Delhi's air quality continued to be in the "very poor" category, something which had led to play being stopped on three occasions on Sunday. Sri Lankan players had taken the field wearing anti-pollution masks in the post-lunch session complaining of breathing problems.
"It was pretty much the same as yesterday, I would say. Or even a bit worse! I am not really sure. Look, it's up to the match referee (David Boon) and also the umpires (Nigel Llong and Joel Wilson) to take a decision on that," Mathews said after the third day's at the end of which Sri Lanka were 356/9 in reply to India's 536/7.
"We are out here to play cricket and we want to get on the park," he added. India bowled 85.3 overs on the day and not for once was play stopped due to players complaining about pollution. When asked if he felt any uneasiness while bowling long spells unlike his Lankan counterparts Lahiru Gamage and Suranga Lakmal, Shami said: "I was a bit under the weather even before the match started. I had cold."
"Yes, pollution is an aspect that we seriously need to think about. But what has been portrayed (by Sri Lanka), it wasn't to that extent also. Also it could be a factor that we are more used to (pollution) it and our ability to adjust is much more compared to them," Shami gave a straight answer to the question.
But the speedster did mention that one needs to get to the root of the problem and solve it. "I think we need to check what is the reason for this pollution and try to minimise it. Look we are used to suffering from all these problems," Shami replied with a smile.

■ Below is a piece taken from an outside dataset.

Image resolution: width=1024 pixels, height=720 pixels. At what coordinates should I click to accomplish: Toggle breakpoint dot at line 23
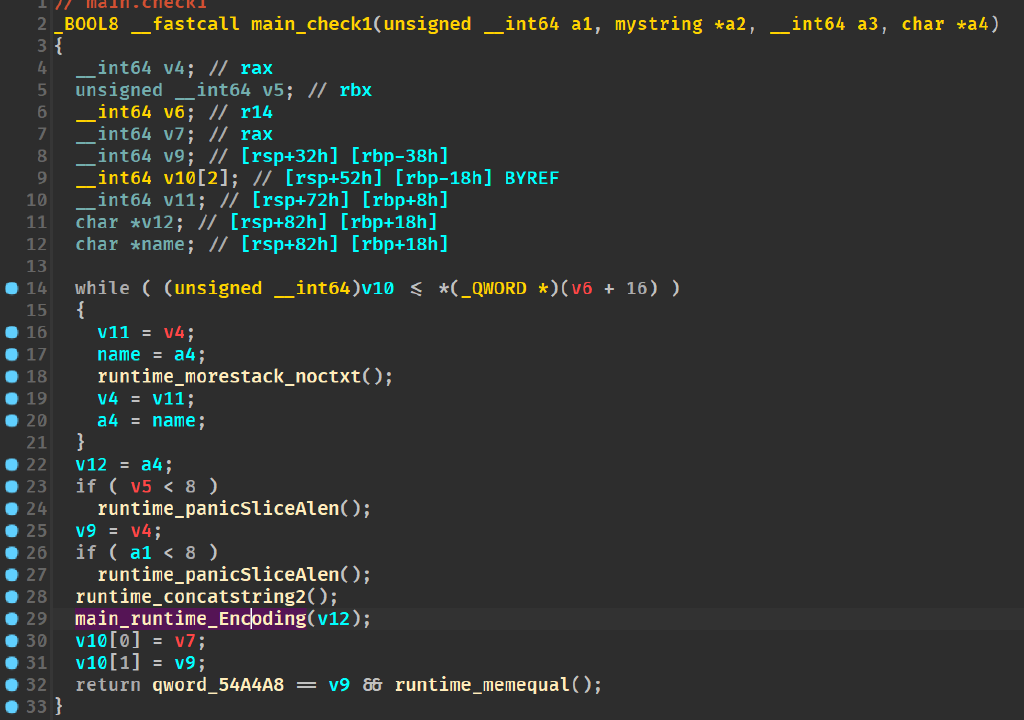point(12,487)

When Mathews was asked if ICC should have a clause with regards to pollution in their playing conditions, he sidestepped the question. "It's upto the match referee to talk to the ICC. This was
one of those unique occasions, where we never had this kind of issues.
The Indian team seemed irritated with their antics but Mathews said there was no bad blood. "As I said, it was one of those unique occasions, where no one knew what to do. It didn't hamper the relation of the players at all. We play hard on the field, and off the field, we are great friends," he said.